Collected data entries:
>>>
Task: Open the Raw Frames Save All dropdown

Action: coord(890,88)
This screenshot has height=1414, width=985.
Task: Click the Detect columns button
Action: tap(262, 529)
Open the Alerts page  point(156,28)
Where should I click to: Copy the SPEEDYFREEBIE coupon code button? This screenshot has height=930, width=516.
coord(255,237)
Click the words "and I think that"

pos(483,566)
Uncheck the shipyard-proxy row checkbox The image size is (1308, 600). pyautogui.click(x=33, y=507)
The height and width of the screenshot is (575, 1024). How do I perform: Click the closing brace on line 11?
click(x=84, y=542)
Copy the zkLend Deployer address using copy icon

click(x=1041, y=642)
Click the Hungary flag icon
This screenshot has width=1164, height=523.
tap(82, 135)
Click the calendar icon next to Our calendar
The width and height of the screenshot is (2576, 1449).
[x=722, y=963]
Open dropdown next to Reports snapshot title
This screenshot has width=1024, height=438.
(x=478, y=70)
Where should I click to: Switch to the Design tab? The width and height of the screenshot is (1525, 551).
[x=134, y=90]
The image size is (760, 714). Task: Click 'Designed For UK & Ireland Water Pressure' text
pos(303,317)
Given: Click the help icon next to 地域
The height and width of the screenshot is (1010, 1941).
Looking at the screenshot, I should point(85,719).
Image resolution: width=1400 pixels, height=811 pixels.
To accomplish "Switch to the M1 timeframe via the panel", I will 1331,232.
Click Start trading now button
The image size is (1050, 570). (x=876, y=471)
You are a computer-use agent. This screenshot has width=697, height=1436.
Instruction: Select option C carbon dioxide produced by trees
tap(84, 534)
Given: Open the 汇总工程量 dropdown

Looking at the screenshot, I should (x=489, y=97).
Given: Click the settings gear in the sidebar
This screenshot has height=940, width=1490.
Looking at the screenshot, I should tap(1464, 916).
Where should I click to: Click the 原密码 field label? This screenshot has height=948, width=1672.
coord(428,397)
<<<
ABOUT THIS TASK:
Each line of the records that holds the word "next" should be copied out.

RESULT:
Click the calendar icon next to Our calendar
Open dropdown next to Reports snapshot title
Given: Click the help icon next to 地域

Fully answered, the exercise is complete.